## Série d'exercices
1. Répondez à ces questions sur le texte consacré aux inégalités environnementales :
(a) Dans quel pays et à quelle époque le concept d'inégalités environnementales émerge-t-il ?
(b) En quelle année survient l'ouragan Katrina ?
(c) Par quoi l'eau potable de Flint est-elle contaminée ?
2. Prolongez le texte consacré aux inégalités environnementales en reprenant après sa dernière phrase.

## Texte à lire
Le constat qu’il existe des inégalités environnementales ne date pas d’hier. Le concept émerge aux Etats-Unis, à la fin des années 60. Il documente le fait que certains groupes sociaux sont discriminés à la fois dans l’accès aux ressources (comme l’eau par exemple) et l’exposition aux nuisances et à l’insalubrité. Or il se trouve que les minorités ethniques y sont surreprésentées. D’où la notion de racisme environnemental : voilà le point de convergence.

L’exemple qui vient en premier à l’esprit est celui de l’ouragan Katrina, en 2005. La ville de La Nouvelle-Orléans se retrouve sous les eaux. Parmi les sinistrés, la plupart sont des Noirs, ils vivent en zone inondable. Les Blancs, eux, sont sur les hauteurs. La lenteur de la réaction de l’administration Bush va conforter cette idée d’un deux poids-deux mesures.

Autre exemple, celui de la ville de Flint, dans le Michigan, toujours aux Etats-Unis. Une crise sanitaire y éclate en 2014 : l’eau potable est contaminée au plomb. Le fait qu’une majorité de victimes soient noires ne prouve rien dans la mesure où à Flint, les Afro-américains sont majoritaires. Mais il faut attendre deux ans pour que le gouverneur du Michigan déclare l’état d’urgence. Ce qui inspire cette question au New York Times : ‘si Flint était riche et majoritairement blanche, l’Etat n’aurait-il pas réagi plus rapidement ?

## Enregistrements stockés
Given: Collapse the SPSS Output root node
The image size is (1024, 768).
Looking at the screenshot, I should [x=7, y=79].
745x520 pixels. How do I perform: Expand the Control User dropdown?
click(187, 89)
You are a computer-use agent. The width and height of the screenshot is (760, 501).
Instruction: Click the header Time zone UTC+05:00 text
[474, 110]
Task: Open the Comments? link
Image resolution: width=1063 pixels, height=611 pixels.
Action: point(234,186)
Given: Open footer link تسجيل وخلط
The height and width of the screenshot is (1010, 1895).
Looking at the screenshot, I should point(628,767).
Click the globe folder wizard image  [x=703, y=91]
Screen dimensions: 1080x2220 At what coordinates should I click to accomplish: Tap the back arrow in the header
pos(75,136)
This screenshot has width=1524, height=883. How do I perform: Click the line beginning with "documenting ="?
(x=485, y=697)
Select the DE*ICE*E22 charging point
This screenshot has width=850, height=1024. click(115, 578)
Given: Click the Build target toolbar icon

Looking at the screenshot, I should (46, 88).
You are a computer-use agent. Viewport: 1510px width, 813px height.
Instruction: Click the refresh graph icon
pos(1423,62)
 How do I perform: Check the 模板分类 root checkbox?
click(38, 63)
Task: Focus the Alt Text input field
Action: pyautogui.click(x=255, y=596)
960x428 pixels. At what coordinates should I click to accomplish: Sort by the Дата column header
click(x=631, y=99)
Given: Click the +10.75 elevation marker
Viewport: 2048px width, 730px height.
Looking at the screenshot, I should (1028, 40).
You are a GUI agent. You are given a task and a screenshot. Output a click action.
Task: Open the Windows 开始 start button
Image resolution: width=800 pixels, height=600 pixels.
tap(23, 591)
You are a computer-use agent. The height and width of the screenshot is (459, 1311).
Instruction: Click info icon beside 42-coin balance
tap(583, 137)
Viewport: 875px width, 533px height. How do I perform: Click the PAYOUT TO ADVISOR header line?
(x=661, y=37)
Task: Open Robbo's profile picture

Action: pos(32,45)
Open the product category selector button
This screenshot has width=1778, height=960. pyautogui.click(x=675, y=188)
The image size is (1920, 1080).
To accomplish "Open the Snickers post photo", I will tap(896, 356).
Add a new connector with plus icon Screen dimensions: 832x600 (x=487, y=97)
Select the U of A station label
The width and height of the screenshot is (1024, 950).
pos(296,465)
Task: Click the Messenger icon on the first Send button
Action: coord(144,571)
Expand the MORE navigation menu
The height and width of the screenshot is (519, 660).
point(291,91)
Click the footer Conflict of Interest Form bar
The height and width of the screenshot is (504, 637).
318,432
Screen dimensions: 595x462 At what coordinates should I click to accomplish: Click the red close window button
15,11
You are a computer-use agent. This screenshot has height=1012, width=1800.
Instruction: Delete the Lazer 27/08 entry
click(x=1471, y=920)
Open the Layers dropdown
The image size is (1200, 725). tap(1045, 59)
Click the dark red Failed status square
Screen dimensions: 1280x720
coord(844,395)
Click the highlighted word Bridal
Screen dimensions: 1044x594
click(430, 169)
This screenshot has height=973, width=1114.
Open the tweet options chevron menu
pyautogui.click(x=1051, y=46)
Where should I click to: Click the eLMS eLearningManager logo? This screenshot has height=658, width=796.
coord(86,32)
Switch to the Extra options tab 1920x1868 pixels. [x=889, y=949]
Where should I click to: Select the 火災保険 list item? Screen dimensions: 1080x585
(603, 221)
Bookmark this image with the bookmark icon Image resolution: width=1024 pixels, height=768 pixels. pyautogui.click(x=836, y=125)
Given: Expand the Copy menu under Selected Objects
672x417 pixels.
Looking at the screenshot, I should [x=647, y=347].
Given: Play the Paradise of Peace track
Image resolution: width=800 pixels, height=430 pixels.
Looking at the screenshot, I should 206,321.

## Corrigé
1.
(a) Aux États-Unis, à la fin des années 60.
(b) En 2005.
(c) Par le plomb.

2.
Cette notion de racisme environnemental est délicate à manier car complexe à démontrer. Le racisme suppose un caractère intentionnel. Or, comme le relève en guise d’ex le Dictionnaire de la pensée écologique, ‘’la présence simultanée d’industries polluantes et de minorités ethniques ne signifie pas nécessairement que les populations sont victimes de racisme puisque cela dépend de leur dynamique d’installation : l’arrivée des populations après celle des industries peut s’expliquer par leur pauvreté économique’’. Discrimination sociale, oui, discrimination raciale, pas forcément.

En France, si la crise du Covid19 a mis en lumière des discriminations de cet ordre à travers le cas de la Seine Saint Denis, cette notion de racisme environnemental est peu usitée. D’abord parce que nous n’avons pas la même approche décomplexée qu’aux Etats-Unis sur les questions ethniques. Ensuite parce que le mouvement écologiste y est sans doute moins sensible. Comme l’expliquait le politiste Daniel Boy samedi dernier dans Politique !, la clientèle électorale de l’écologie se recrute dans les grandes villes universitaires, davantage que dans les quartiers populaires.

Au final, si la lutte contre le racisme et celle pour le climat convergent, c’est peut-être moins dans leur dimension idéologique que symbolique. Comme le souligne le site Reporterre qui vient de consacrer un article à ce sujet, les mots prononcés par George Floyd avant de mourir étouffé résonnent d’une étrange manière si l’on pense à notre avenir sur cette planète. ‘’I can’t breathe’’ : ‘’je ne peux pas respirer’’.